• TASK OBJECTIVE: Print this span of the material below exactly: the line with "890x630 pixels.", the line with "Task: Click the 9 AM slot on Tuesday", and every line between them, but nothing else.

• AVAILABLE DATA:
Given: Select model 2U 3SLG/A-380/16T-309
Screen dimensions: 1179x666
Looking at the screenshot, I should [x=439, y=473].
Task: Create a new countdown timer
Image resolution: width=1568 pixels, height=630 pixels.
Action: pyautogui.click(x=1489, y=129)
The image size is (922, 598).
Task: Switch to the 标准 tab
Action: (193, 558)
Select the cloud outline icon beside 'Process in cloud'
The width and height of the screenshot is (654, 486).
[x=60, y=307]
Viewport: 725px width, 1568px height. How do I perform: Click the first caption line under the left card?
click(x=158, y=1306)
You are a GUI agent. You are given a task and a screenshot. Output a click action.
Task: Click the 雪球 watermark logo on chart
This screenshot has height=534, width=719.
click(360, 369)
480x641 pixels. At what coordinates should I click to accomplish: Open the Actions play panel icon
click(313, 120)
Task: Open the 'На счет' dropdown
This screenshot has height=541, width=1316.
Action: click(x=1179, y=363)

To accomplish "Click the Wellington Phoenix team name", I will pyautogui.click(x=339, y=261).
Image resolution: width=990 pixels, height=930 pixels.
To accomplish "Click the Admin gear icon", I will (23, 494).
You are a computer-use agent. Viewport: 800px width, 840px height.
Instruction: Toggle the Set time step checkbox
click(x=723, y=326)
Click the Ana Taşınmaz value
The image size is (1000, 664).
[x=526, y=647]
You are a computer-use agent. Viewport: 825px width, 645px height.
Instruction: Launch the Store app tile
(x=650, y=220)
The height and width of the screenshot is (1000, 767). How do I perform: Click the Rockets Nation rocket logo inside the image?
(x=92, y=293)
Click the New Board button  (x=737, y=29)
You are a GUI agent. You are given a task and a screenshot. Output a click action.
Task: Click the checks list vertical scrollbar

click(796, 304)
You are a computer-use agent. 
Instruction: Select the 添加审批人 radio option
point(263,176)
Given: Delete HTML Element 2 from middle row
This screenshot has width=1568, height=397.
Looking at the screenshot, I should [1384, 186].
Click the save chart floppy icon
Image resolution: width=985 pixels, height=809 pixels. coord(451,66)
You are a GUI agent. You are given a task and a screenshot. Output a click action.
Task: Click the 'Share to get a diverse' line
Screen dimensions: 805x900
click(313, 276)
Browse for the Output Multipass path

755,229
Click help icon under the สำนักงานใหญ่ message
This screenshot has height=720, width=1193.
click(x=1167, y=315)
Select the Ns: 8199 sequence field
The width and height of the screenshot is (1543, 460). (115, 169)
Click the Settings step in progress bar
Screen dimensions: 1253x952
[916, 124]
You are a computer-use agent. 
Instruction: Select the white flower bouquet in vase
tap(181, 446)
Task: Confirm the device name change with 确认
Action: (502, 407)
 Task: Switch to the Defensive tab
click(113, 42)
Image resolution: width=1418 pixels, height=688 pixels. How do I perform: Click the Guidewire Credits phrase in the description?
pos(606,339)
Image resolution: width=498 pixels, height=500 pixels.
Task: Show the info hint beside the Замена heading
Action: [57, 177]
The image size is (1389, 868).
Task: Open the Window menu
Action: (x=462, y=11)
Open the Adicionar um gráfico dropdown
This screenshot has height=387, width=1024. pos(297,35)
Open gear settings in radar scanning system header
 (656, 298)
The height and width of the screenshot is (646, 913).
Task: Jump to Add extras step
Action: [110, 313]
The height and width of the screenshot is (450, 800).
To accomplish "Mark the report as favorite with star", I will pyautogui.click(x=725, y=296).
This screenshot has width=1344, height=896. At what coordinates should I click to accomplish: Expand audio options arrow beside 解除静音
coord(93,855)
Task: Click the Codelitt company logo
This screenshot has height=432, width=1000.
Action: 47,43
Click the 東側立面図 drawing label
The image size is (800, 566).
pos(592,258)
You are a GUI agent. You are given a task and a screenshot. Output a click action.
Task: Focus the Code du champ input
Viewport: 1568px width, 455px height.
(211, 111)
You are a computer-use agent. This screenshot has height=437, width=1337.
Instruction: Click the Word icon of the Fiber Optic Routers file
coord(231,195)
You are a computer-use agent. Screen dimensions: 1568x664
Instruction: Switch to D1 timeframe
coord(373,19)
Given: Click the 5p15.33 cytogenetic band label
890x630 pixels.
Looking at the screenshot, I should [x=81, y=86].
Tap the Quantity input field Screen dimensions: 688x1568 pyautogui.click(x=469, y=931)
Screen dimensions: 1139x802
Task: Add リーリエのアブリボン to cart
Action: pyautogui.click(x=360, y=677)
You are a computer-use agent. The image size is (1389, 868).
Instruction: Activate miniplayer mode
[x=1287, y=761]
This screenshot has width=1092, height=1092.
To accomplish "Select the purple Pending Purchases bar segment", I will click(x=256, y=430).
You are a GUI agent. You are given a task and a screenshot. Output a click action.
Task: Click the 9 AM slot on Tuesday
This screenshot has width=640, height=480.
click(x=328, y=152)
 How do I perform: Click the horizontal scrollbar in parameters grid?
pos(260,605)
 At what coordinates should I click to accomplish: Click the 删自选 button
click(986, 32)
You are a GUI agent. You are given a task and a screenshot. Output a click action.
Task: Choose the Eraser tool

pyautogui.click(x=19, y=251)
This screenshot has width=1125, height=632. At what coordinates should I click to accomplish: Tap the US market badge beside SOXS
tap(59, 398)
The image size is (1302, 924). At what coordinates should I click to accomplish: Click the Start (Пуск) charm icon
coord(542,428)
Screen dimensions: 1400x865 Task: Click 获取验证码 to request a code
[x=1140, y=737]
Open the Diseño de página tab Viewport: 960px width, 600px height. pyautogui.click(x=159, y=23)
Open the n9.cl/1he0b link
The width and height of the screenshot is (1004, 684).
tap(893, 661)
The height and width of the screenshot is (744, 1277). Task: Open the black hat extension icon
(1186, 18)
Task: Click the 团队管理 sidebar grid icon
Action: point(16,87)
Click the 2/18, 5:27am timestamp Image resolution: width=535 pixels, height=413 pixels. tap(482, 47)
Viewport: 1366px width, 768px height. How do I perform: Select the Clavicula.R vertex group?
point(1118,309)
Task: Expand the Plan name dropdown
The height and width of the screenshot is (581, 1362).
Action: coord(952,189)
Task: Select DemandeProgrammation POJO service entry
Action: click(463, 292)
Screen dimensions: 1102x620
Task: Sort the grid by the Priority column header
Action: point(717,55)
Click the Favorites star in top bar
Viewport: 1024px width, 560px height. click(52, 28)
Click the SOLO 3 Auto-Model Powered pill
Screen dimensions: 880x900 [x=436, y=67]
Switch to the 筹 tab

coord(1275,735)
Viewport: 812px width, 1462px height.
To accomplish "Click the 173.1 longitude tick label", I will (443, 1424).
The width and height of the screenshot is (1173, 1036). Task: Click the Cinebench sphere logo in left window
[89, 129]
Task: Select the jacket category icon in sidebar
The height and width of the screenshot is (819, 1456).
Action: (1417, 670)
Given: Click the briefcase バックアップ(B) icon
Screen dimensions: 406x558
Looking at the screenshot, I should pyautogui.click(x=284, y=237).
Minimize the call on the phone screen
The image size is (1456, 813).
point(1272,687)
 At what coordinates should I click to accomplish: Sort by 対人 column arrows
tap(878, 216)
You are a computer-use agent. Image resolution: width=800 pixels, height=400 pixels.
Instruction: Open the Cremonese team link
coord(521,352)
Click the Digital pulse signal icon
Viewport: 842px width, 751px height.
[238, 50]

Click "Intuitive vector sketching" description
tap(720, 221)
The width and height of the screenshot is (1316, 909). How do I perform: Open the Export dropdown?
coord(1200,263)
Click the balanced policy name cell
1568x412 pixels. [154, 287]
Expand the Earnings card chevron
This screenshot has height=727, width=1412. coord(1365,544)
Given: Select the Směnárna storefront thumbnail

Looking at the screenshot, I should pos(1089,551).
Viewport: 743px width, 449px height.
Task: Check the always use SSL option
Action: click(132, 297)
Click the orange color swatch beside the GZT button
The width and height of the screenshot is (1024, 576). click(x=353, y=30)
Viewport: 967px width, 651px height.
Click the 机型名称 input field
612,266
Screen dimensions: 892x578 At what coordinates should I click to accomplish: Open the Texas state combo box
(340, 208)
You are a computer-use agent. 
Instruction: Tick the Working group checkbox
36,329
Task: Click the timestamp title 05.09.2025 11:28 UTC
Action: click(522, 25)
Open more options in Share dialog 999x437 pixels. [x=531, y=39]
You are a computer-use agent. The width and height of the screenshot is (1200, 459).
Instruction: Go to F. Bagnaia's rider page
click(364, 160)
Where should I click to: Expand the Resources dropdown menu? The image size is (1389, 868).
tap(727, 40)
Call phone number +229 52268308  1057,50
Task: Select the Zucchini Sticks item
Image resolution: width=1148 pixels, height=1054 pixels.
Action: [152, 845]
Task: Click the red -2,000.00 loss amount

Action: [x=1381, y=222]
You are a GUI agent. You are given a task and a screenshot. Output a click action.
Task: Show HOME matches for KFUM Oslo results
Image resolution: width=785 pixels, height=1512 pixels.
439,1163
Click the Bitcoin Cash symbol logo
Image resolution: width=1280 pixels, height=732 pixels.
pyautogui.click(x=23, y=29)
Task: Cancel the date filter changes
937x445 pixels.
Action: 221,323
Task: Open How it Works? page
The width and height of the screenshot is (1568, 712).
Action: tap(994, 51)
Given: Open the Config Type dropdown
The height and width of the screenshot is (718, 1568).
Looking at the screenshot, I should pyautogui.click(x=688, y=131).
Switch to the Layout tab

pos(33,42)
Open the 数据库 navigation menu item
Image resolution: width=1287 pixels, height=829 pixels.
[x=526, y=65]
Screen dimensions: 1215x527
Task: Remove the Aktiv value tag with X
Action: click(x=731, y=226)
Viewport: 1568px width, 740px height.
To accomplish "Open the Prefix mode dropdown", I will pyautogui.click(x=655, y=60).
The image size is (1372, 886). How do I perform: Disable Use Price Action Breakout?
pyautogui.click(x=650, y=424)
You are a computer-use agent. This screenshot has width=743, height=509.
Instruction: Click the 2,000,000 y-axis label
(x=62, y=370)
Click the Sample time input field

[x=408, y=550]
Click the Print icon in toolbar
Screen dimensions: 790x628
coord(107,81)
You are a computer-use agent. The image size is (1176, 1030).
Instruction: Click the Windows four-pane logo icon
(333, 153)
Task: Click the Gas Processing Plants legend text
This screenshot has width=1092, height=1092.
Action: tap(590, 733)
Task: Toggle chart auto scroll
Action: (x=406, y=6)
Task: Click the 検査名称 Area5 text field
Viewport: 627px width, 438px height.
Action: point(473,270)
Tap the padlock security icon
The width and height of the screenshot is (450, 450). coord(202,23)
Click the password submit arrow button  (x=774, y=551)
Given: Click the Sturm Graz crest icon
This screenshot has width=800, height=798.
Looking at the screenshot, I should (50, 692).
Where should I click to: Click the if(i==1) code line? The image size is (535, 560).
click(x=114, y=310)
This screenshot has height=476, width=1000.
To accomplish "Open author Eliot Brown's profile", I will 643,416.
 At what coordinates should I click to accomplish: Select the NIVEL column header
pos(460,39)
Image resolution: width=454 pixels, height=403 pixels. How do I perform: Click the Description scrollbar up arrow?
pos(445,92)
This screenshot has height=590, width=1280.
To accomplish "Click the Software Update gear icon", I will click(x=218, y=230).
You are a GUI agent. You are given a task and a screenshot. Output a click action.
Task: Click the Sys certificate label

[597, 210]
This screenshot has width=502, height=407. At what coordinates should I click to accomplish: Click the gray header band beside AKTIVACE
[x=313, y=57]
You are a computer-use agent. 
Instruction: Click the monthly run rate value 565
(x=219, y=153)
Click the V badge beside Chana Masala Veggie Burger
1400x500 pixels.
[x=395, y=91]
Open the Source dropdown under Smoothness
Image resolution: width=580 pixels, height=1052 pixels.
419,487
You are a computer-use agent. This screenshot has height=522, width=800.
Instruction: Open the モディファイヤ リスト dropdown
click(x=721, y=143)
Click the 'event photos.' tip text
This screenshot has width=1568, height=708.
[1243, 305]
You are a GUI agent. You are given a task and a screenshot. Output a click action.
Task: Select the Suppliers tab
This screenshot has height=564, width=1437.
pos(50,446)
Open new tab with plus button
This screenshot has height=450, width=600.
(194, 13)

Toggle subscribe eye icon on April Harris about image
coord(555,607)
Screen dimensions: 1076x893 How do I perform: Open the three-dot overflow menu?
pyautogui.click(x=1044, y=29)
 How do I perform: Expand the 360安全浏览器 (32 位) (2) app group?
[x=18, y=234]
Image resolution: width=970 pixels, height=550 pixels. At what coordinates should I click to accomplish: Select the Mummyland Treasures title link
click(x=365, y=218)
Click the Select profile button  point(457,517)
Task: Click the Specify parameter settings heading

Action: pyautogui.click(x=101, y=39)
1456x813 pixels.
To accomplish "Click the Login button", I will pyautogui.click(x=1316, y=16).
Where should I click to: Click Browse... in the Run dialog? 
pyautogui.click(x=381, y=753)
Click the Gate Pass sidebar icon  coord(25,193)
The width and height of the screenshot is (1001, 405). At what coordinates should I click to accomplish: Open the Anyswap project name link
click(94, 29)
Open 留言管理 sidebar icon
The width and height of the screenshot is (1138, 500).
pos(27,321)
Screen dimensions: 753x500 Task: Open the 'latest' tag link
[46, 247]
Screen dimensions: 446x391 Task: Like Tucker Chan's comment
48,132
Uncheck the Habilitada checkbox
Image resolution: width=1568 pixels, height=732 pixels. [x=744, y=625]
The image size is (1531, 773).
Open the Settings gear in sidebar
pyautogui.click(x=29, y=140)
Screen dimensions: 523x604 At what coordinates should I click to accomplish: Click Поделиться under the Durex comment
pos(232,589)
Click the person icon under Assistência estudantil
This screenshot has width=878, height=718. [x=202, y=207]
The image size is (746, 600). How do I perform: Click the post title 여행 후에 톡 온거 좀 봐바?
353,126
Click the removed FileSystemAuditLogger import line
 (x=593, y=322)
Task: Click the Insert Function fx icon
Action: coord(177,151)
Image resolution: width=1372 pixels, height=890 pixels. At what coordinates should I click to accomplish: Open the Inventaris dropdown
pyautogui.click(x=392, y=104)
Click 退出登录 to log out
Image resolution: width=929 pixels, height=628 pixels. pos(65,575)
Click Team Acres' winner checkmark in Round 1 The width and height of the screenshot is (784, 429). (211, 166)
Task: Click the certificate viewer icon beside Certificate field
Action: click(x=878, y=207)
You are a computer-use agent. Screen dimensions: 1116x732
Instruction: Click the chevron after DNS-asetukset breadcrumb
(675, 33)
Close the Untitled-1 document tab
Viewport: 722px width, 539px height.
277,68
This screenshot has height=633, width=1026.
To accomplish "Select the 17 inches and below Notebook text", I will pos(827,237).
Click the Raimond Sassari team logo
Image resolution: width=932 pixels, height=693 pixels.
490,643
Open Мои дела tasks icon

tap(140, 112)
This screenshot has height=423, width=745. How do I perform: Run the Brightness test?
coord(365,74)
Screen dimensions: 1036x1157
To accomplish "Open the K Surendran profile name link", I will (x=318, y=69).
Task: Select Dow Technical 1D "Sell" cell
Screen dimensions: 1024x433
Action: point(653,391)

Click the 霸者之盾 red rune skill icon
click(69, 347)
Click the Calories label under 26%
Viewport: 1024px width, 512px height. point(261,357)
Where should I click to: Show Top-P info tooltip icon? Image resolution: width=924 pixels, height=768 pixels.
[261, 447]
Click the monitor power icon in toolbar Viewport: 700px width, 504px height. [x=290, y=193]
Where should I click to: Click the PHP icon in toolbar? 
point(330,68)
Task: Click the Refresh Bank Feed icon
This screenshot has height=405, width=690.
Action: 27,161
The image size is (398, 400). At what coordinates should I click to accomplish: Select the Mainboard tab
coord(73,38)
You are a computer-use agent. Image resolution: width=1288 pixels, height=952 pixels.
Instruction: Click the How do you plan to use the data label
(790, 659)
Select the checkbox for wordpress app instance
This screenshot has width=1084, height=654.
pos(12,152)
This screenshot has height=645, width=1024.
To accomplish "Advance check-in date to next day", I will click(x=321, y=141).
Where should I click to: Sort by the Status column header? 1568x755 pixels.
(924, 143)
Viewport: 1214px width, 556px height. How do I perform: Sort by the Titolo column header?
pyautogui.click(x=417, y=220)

• SOLUTION FOR THIS EXERCISE:
890x630 pixels.
Looking at the screenshot, I should [x=81, y=86].
Tap the Quantity input field Screen dimensions: 688x1568 pyautogui.click(x=469, y=931)
Screen dimensions: 1139x802
Task: Add リーリエのアブリボン to cart
Action: pyautogui.click(x=360, y=677)
You are a computer-use agent. The image size is (1389, 868).
Instruction: Activate miniplayer mode
[x=1287, y=761]
This screenshot has width=1092, height=1092.
To accomplish "Select the purple Pending Purchases bar segment", I will click(x=256, y=430).
You are a GUI agent. You are given a task and a screenshot. Output a click action.
Task: Click the 9 AM slot on Tuesday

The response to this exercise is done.